The legacy game IDs, environment suffixes -NoFrameskip, -Deterministic, and versioning -v0, -v4 remain unchanged. We do suggest that users transition to the -v5 versioning which is contained in the ALE namespace. v5 environments follow the best practices outlined in Machado et al. 2018[1]. Comparing each of these versions we now have:

With the new -v5 versioning we don’t support any ID suffixes such as -NoFrameskip or -Deterministic, instead you should configure the environment through keyword arguments as such:

import gym

env = gym.make('ALE/Breakout-v5',
    obs_type='rgb',                   # ram | rgb | grayscale
    frameskip=4,                      # frame skip
    mode=None,                        # game mode, see Machado et al. 2018
    difficulty=None,                  # game difficulty, see Machado et al. 2018
    repeat_action_probability=0.25,   # Sticky action probability
    full_action_space=False,          # Use all actions
    render_mode=None                  # None | human | rgb_array
)

The one keyword argument of note is render_mode. To realize the benefits of natively rendering with SDL we must supply the render mode when constructing the environment. We highly discourage using env.render().


Additional Features

We’ll briefly outline some other notable changes in this release. For a complete list see the updated changelog: Arcade-Learning-Environment/CHANGELOG.md.

Newly Supported Games

The ALE now supports the following games

  • Atlantis2
  • Backgammon
  • Basic Math
  • Blackjack
  • Casino
  • Crossbow
  • Dark Chambers
  • Earthworld
  • Entombed
  • ET
  • Flag Capture
  • Hangman
  • Haunted House
  • Human Cannonball
  • Klax
  • Mario Bros
  • Miniature Golf
  • Othello
  • Pacman
  • Pitfall2
  • SpaceWar
  • Superman
  • Surround
  • Tic Tac Toe 3D
  • Video Checkers
  • Video Chess
  • Video Cube
  • Word Zapper

Note: If you’re using any of these games with Gym you need to use the v5 versioning. Version 0 and 4 are only for legacy games supported by atari-py.

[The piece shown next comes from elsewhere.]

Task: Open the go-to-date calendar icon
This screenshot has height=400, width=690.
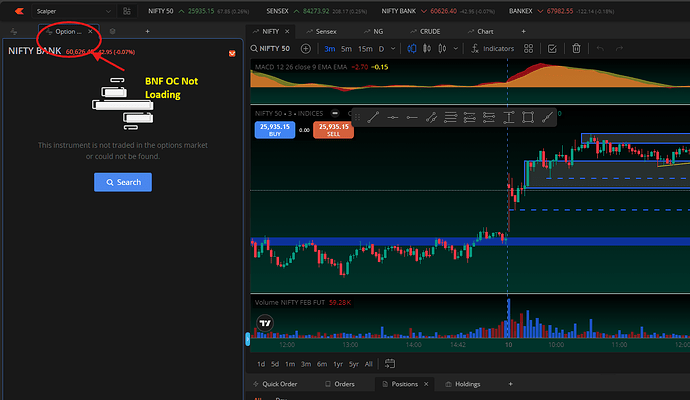Action: click(x=389, y=363)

The ALE now supports additional modes/difficulties in the following games

  • Lost Luggage
  • Turmoil
  • Tron Dead Discs
  • Pong
  • Mr. Do
  • King Kong
  • Frogger
  • Adventure

Thanks to Thomas Köppe for upstreaming these contributions from DeepMind.

Determinism

Up until now, the ALE hasn’t been completely deterministic. There exist games that implement their own PRNG seeded by various methods which depend on the console’s state. We now properly control for this source of stochasticity and can now say with confidence that the emulator is 100% deterministic.

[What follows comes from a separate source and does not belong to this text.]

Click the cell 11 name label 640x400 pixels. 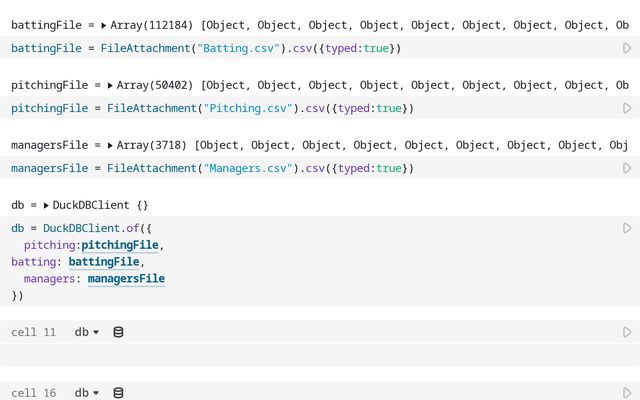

It’s worth noting that this source of randomness was observed in 20% of games we support to varying degrees. See Arcade-Learning-Environment#412 for more information. We’d like to thank Yuhang Song and Mark J. Nelson for their help in investigating this issue.

Modern CMake Support

We’ve completely rewritten our build system to support this release. Out is the old Makefile build system of the past and in with modern CMake. With CMake as a first-class citizen, this should alleviate some difficulties in implementing C++ agents. Along with these changes, we now support vcpkg natively and recommend installing your dependencies with vcpkg.


Acknowledgments

This release took the better part of two years and wouldn’t have been possible without all of our contributors. In particular, I’d like to thank Marlos C. Machado for imparting his ALE knowledge to me. Marc G. Bellemare and Michael Bowling for answering many of my ALE-related questions over the years. Chris Hesse @ OpenAI helped jump-start the Gym related changes. A special thanks to Thomas Köppe @ DeepMind for upstreaming their contributions. Lastly, I’d like to acknowledge J. K. Terry, Benjamin Black, and Tristan Deleu for their contributions and help with Gym.


References

  1. Revisiting the Arcade Learning Environment: Evaluation Protocols and Open Problems for General Agents. Marlos C. Machado, Marc G. Bellemare, Erik Talvitie, Joel Veness, Matthew J. Hausknecht, and Michael Bowling. 2018. Journal of Artificial Intelligence Research 61 (2018), 523–562.

Endnotes

The visualizations depicted at the top of this page are from a trained Rainbow agent from the Dopamine project. These trajectories are rendered natively by the ALE in your browser. Refresh the page to view a new game.